Woow, you have even shared your noted!! That's perfectly perfect!
Thank you so much Irtiza, that's pure Gold content!! Every sec was full of informarion!! Subscribed!
As a Frontend dev, you're videos have been pivotal in my understanding system design. You explain everything so well! I wish you had more fullstack SD videos... I could watch your videos all day!
Wow, this is one of the best videos on system design I've seen. This was super well organized and thought out. I really appreciate the clear explanations!
Okay, so I'm rewatching this. We said at the beginning that guests are not booking actual rooms rather, it is a room type they are booking, that makes sense. Now the issue of multiple guests booking the same seems irrelevant here, dont you think. A reservation is for a particular room type in a particular hotel. For example Hotel XYZ has 50 King Size Room types, recorded in the room_type_inventory table yeah? So if guest A books one of such room types in Hotel XYZ, we have 49 left right? At this point guest A has no idea what the room number is until they are checking in, most likely at the hotel front desk. So what I am saying is, guests booking the same room does not apply, since they are only able to book a room type in advance.
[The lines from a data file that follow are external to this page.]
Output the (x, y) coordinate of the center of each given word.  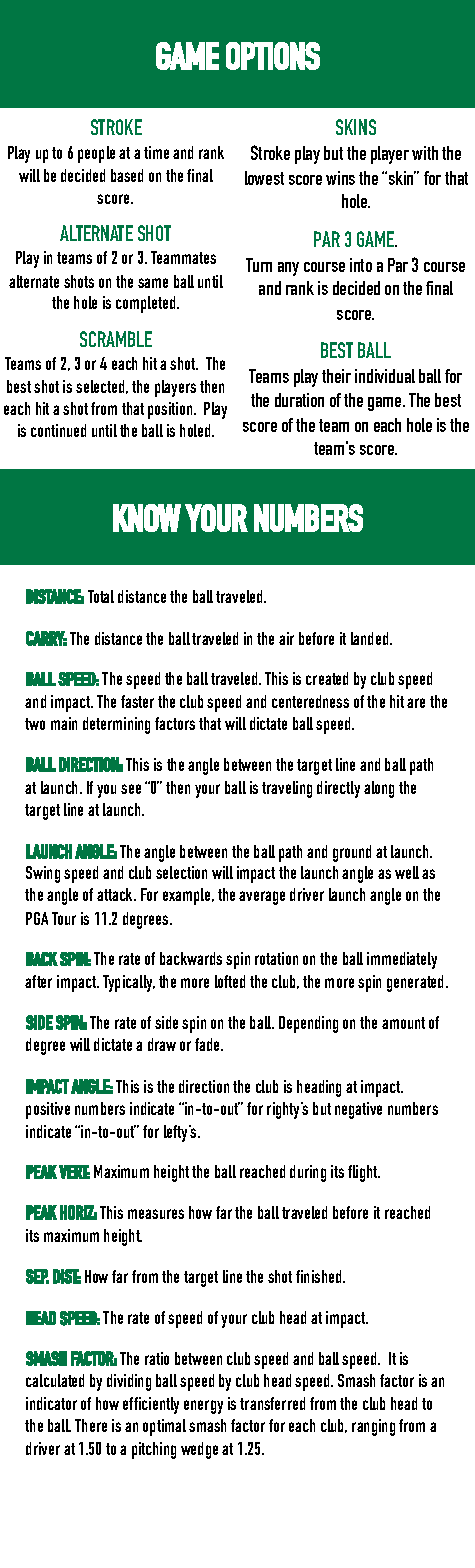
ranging (373, 1427)
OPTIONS (273, 56)
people (96, 154)
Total (101, 596)
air (286, 638)
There (91, 1425)
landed (371, 638)
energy (203, 1407)
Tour (64, 918)
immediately (402, 960)
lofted (230, 981)
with (425, 153)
What am I missing?
I think multiple users booking same room simply means the case when there is just one of a specific room type left and there are two users trying to book that type of the room. That is when Pessimistic lock/optimistic lock/database constraint will be useful.
11:50 let me clarify, this is a very compound PRIMARY KEY <PARTITION KEY, league, kit_number, position, goals> with a PARTITION KEY <name, club>?
Amazing videos and great explanations. Awaiting for new videos.
Mentioning the consistent hash ring should be a necessity for intro to cassandra videos
Another question partaining to partioning. So one of the functional requirements is that a user should be able to search for a room by a given date range. Would it be right to partition the table in question by date field?
It is important to make sure what would be the easy access key when data is retrieved from the shards. In this example hotel_id makes more sense while sharding because that would is a key here and all the rooms objects are contained inside that.
Great!
In the case where multiple users are trying to make a booking or reservation for the same room, wont the reservation status suffice instead of using the optimistic locking approach or db constraint? Let's say the status is an enum {'available', 'pending', 'payment_completed'} as an example, if the status is not `available` then it can be reserved. Wouldn't that be sufficient to avoid multiple booking?
I would set a status on reservation to pending until payment succeeds. How I would implement it is using some event queue mechanism to update the status when payment fails or succeeds. How would you handle this, you didn't cover payment processing
Thank you :)
the best explanation
Albert Spur
can i used this design for RAG system in production for real time update postgres to vector database?
Yes you can.
Anthony Isle
Metz Street
Lots of conflict in your talk. If user A pushes its message to its channel, and A's subscribers go to pull the message themselves, why does A need to look up which friend is online and then determine if A needs to push message or not.
I checked with chat gpt, redis pub sub is a push model and subscribers are passively accepting updates from publishers. If a subscriber just back online, they can use cache to find the nearby active friends.
Ortiz Drives
Robert Turnpike
Mine is saying no module named redis. So how do I troubleshoot it??
Try installing it using pip3.
Stanton View
Can you do api calls with the self host version?
What type of API calls?
Thank you, this was a basic demo, but a really good one!